Leaving A Legacy
I'm the pastor at St. Paul's Lutheran Church & School in Enid, Oklahoma. Part of my responsibility every week is to lead Wednesday chapel. Last week, we had a special Lutheran School's Week chapel. I did something different, having several people send video clips that I shared via PowerPoint with the kids. The last slide was a picture of my family, circa 1990: Mom, Dad, two sisters, my brother and me. I told the kids that all six of us have been or are in church work: three teachers, two pastors, and one working in a District office. Our kindergarten teacher commented on the family legacy of church work and how impressed she was at our family's service to the Lord and His church.
Our mom, who was excited to hear about how last week's chapel presentation went, died suddenly yesterday, February 10, 2025, less than one week later.
Since then, I've thought about that word "legacy" in the vein of Mom and her love and care. There may be truth to that. She taught us about quiet servitude, modeling it at home, at church where she played organ and led numerous school Christmas and spring programs, and at school where she taught preschool, second grade, and volunteered countless hours to help teachers and students alike.
Perhaps that is where her legacy lies the most. At Zion, at least four generations have been touched by her music, her care, her compassion, and her gentle spirit.
In a few days, at her memorial service, some of those four-generation families will be there, children that Mom taught, whose parents she also taught, whose grandparents she was friends with, whose great-grandparents welcomed us to Walburg in 1981. They will be there, singing with the joy she shared on Sundays and trusting in the same Jesus whom she pointed to for six-and-a-half decades.

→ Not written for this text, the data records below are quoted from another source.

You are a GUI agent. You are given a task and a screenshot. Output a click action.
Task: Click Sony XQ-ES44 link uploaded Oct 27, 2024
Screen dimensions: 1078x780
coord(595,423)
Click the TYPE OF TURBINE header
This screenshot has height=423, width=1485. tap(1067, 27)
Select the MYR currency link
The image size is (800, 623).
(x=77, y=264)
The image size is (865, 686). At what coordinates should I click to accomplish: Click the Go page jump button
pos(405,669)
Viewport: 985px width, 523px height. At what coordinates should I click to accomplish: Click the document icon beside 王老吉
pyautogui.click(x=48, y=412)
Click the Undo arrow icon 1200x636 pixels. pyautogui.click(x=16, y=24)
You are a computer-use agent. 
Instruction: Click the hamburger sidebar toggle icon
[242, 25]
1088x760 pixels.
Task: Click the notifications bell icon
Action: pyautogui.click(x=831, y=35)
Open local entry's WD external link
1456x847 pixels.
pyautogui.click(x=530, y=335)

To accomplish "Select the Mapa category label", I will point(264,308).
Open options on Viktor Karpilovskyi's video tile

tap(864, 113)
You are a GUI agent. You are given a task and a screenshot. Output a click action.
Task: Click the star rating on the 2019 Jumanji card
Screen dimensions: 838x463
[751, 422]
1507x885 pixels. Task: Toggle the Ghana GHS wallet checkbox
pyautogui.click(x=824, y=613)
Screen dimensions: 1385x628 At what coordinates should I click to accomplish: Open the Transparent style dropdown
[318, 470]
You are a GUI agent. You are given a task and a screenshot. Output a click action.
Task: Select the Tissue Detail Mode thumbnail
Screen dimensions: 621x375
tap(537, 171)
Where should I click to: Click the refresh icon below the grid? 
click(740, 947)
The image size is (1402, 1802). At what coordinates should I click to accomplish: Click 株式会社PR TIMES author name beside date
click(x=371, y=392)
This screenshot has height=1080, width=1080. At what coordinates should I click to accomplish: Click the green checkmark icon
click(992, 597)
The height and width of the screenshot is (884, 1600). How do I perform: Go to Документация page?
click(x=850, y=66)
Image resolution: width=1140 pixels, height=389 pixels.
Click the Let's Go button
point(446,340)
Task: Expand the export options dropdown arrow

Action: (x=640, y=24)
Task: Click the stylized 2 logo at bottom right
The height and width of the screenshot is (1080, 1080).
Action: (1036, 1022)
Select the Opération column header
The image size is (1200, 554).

That will be her greatest legacy.
It's no small thing, having your kids go four-for-four in following your vocational footsteps, even in the broadest sense. I know she was proud of us, each for our own thing, each in our own unique way of serving and loving and living as her children, but more importantly, as children of God.
But, each of us have left Zion behind, following the compass' points to our own vocational callings, just as she and Dad did decades ago. I don't know often we'll return to the Hilltop that we once called home. Although Zion will always have a special place in our hearts, I don't know when, if ever, we'll sit in Dad's old spot (second pew in front of the pulipt) or listen to the organ Mom once played. We'll carry those memories wherever we go, but I don't know how often any of us will stop to check and make sure their grave is clean and weed-free. But I do know that for the foreseeable future, her legacy will live on at Zion as kids and their parents follow what she modeled.
But, we also know that there will be a day when she is only a faint memory, a name in a story about what Zion was like "way back when."
You know what? I think she would be OK with that, as long as the future generations keep doing what she once taught pre-kindergarteners, second graders, and countless choir members. It's not about us, she would say. It's about Jesus.